Look at it this way. Put as many planes in the sky as there are cars on the road and then tell me if the stats on deaths in plane accidents go up.

Of course they would. Because there would be more people traveling in planes. Yet still, fewer people would die than die in planes than die in cars. Because proportionately, you're still less likely to die in plane travel than car travel. Cars are more dangerous than planes.

You seem to think I'm getting confused by the fact that people spend more time in cars than they do in planes. Don't worry, I get that. That's why we're not talking total deaths per year. We're not talking total accidents or total vehicles or anything else. We're talking deaths

*per mile traveled*.

If you travel 100 miles in a car, any car, anywhere, at any time, regardless of how many cars on the road or how many people in your vehicle or anything else, you are more likely to die than you are traveling 100 miles in a plane.

Let's try it another way. For simplicity sake, let's say 10 people travel in planes a year, and they each travel 10 miles. So altogether, that's 100 miles. Let's say (hypothetically) that out of those, 1 person dies. Now let's say 100 people travel in cars every year, and they each travel 100 miles. Altogether, that's 10,000 miles. If cars and plane were equally dangerous, then 100 of those people would die, because altogether people are traveling 100 times more in cars than in planes.

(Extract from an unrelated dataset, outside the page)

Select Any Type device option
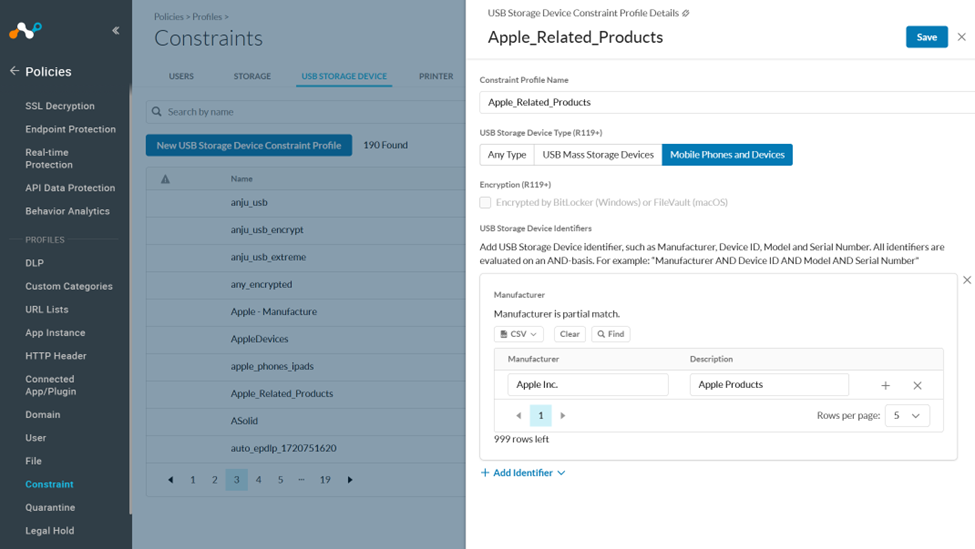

But in fact, according to statistics,

*more* than 100 people would die. Because there are more deaths

*per mile* in cars.

Now let's try it still one more way: If people spent exactly as much time in planes as in cars, if there were exactly as many planes as cars, as many people in them, or however else you'd like to equalize it, more people would die in cars.

Plane travel

*seems* more dangerous because you're in the air. But in fact, it's less.